=== Document ===

Punch the dough down and shape into 30 balls. Place on lightly greased baking sheets. Cover and let rise until doubled (about 30 minutes). Using a sharp knife, cut a cross (or X) on the top of each roll. Beat the water and egg yolk together and brush over rolls. (You will probably have more than you need, discard the unused egg glaze.) Bake at 375-degree F. for 12 to 15 minutes.

Meanwhile, make icing by combining the last four ingredients. Stir until smooth, adjusting sugar and milk to make a mixture that flows easily.

When rolls are baked, cool on wire racks. Drizzle icing over the top of each roll following the lines of the cut cross.

*1 1/2 cups warm skim milk may be substituted for the milk and water in the roll recipe above.

EASTER EGGS

Believe it or not, there is an art to cooking eggs in the shell. Find out how to cook them perfectly to your tastes without that gray-green tinge. Remember, hard-boiled eggs is a misnomer as they should not be boiled for any length of time.

=== Provided data ===

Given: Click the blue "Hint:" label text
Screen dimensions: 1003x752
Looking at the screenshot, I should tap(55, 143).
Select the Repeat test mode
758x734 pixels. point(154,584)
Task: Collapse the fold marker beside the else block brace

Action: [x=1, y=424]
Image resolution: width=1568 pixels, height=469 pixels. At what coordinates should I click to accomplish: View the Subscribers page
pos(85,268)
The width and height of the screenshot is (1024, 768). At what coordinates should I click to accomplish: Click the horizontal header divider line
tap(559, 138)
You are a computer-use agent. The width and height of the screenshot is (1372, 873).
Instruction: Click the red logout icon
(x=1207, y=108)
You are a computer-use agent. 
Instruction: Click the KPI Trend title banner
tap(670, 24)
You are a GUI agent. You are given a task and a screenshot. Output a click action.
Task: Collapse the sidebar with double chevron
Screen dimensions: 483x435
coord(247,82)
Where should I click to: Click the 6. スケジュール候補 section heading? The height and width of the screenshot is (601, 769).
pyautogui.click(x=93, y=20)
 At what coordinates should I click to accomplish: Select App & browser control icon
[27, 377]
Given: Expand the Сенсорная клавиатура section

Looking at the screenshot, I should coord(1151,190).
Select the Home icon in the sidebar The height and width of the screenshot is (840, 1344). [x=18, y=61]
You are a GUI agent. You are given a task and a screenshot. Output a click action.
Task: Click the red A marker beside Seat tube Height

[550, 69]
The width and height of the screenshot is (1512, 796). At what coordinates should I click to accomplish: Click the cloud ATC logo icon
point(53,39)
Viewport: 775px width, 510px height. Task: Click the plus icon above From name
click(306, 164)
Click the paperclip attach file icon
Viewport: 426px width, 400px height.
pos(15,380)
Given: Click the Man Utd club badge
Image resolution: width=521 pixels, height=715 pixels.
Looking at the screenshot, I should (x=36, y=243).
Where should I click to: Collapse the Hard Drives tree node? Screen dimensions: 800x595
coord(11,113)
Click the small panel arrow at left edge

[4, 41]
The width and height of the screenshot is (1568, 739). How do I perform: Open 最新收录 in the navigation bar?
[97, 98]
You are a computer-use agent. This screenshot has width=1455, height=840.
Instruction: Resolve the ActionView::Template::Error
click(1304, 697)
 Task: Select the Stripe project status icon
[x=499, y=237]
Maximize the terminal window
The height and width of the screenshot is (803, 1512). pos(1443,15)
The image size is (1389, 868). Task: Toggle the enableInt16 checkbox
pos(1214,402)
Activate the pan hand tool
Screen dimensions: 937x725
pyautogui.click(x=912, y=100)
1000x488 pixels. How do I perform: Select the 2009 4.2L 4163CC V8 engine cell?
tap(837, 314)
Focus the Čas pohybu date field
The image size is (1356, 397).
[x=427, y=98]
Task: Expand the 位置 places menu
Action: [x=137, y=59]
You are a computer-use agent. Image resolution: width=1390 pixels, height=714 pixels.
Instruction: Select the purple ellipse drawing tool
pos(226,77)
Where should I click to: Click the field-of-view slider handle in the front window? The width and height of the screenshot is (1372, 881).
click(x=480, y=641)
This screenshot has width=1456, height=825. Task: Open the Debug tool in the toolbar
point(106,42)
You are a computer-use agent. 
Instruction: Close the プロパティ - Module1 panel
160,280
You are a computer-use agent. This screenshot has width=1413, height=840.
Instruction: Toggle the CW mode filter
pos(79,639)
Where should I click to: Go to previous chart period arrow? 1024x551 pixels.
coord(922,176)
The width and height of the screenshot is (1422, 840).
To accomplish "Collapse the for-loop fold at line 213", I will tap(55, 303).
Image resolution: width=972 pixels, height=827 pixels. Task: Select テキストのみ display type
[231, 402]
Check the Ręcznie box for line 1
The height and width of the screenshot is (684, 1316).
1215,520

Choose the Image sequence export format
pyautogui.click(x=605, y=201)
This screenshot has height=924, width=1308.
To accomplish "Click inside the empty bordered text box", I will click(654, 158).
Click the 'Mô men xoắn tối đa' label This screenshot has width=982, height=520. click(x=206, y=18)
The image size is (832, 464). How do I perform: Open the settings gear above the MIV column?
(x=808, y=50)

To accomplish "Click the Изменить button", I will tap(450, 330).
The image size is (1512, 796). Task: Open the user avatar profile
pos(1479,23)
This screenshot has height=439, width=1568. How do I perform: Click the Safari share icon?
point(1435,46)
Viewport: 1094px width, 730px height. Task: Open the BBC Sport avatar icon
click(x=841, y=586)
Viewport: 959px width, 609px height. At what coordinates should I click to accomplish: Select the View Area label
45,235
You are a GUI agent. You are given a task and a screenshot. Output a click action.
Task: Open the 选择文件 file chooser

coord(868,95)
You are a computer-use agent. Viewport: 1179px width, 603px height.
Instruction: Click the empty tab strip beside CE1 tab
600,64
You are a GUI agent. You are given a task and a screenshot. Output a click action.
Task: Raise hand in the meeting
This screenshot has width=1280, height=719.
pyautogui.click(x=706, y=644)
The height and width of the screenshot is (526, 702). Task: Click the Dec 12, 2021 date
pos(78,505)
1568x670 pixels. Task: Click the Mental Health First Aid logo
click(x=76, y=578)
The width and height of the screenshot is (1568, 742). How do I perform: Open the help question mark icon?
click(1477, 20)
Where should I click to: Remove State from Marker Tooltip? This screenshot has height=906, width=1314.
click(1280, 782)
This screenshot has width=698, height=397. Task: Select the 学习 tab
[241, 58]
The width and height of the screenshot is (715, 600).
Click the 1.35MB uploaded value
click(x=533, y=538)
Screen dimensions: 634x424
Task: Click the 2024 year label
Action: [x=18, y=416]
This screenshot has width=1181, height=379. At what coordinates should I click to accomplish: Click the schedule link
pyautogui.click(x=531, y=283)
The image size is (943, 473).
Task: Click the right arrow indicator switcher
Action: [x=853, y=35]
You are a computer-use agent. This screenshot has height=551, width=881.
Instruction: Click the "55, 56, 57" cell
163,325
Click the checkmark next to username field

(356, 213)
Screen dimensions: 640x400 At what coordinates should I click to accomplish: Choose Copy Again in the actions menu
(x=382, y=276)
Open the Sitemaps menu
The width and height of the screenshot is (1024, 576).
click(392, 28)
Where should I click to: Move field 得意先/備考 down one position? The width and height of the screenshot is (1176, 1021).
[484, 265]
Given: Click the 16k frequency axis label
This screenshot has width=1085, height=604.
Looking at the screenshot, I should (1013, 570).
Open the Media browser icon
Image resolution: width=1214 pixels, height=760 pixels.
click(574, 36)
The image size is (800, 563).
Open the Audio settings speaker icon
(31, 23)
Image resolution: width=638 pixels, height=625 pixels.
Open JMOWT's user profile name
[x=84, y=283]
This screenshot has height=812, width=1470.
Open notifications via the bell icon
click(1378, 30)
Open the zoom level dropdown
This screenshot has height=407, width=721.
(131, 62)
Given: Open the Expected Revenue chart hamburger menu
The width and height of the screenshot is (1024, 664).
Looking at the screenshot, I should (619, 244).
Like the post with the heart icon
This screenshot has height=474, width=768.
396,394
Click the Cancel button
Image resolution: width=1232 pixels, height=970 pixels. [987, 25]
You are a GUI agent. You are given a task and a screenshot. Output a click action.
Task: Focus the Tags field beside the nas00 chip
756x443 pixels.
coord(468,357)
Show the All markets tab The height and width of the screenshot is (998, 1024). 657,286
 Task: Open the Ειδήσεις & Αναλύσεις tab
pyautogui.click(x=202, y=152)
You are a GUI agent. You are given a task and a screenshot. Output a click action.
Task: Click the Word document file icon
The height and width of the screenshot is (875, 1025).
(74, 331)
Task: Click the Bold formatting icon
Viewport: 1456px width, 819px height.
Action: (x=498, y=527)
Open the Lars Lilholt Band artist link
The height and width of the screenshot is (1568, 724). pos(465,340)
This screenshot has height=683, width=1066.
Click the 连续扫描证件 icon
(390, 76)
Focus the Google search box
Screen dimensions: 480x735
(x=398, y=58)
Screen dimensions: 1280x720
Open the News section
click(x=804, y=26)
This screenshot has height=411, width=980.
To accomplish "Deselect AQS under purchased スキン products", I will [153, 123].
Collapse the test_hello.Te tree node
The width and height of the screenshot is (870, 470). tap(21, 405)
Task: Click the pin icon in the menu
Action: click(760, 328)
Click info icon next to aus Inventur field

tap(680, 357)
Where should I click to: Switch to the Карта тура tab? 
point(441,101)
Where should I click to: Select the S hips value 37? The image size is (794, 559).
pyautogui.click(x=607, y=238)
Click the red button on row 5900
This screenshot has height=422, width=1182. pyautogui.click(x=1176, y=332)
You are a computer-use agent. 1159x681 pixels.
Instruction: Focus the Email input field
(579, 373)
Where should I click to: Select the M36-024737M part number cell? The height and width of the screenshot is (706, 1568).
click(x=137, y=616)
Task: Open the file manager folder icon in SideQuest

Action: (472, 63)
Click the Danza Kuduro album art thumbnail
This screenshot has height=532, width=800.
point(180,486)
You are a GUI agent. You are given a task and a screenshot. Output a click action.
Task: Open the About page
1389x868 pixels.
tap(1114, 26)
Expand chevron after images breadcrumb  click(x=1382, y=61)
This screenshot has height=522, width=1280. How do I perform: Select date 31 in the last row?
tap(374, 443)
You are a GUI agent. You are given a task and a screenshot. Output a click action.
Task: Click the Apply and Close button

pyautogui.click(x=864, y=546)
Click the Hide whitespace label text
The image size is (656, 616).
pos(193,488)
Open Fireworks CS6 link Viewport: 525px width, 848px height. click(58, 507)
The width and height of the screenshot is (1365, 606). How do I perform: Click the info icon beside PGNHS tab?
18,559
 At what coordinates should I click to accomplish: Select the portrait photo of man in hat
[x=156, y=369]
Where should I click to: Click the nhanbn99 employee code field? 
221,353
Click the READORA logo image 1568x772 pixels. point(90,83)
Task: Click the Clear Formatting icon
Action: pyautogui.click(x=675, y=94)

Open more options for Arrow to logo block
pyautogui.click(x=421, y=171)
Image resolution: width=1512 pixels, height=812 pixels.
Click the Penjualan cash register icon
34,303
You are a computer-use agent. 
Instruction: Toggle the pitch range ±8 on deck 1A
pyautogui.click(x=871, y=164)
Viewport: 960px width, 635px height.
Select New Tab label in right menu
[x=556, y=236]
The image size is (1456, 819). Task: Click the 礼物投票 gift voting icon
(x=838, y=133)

===

| What to work on |
1/ Answer these questions about the recipe:
(a) At what temperature and for how long are the rolls baked?
(b) What may be substituted for the milk and water in the roll recipe?
(c) Why is "hard-boiled eggs" called a misnomer?
2/ In the rows, swap "Instruction" for "Step", starting at the line that has "Task: Select the Stripe project status icon" and stopping after the line that has "click(x=841, y=586)". Which lines result? Give only those lines.

| Solutions to each task |
1/
(a) At 375-degree F. for 12 to 15 minutes.
(b) 1 1/2 cups warm skim milk.
(c) Because the eggs should not be boiled for any length of time.

2/
 Task: Select the Stripe project status icon
[x=499, y=237]
Maximize the terminal window
The height and width of the screenshot is (803, 1512). pos(1443,15)
The image size is (1389, 868). Task: Toggle the enableInt16 checkbox
pos(1214,402)
Activate the pan hand tool
Screen dimensions: 937x725
pyautogui.click(x=912, y=100)
1000x488 pixels. How do I perform: Select the 2009 4.2L 4163CC V8 engine cell?
tap(837, 314)
Focus the Čas pohybu date field
The image size is (1356, 397).
[x=427, y=98]
Task: Expand the 位置 places menu
Action: [x=137, y=59]
You are a computer-use agent. Image resolution: width=1390 pixels, height=714 pixels.
Step: Select the purple ellipse drawing tool
pos(226,77)
Where should I click to: Click the field-of-view slider handle in the front window? The width and height of the screenshot is (1372, 881).
click(x=480, y=641)
This screenshot has width=1456, height=825. Task: Open the Debug tool in the toolbar
point(106,42)
You are a computer-use agent. 
Step: Close the プロパティ - Module1 panel
160,280
You are a computer-use agent. This screenshot has width=1413, height=840.
Step: Toggle the CW mode filter
pos(79,639)
Where should I click to: Go to previous chart period arrow? 1024x551 pixels.
coord(922,176)
The width and height of the screenshot is (1422, 840).
To accomplish "Collapse the for-loop fold at line 213", I will tap(55, 303).
Image resolution: width=972 pixels, height=827 pixels. Task: Select テキストのみ display type
[231, 402]
Check the Ręcznie box for line 1
The height and width of the screenshot is (684, 1316).
1215,520

Choose the Image sequence export format
pyautogui.click(x=605, y=201)
This screenshot has height=924, width=1308.
To accomplish "Click inside the empty bordered text box", I will click(654, 158).
Click the 'Mô men xoắn tối đa' label This screenshot has width=982, height=520. click(x=206, y=18)
The image size is (832, 464). How do I perform: Open the settings gear above the MIV column?
(x=808, y=50)

To accomplish "Click the Изменить button", I will tap(450, 330).
The image size is (1512, 796). Task: Open the user avatar profile
pos(1479,23)
This screenshot has height=439, width=1568. How do I perform: Click the Safari share icon?
point(1435,46)
Viewport: 1094px width, 730px height. Task: Open the BBC Sport avatar icon
click(x=841, y=586)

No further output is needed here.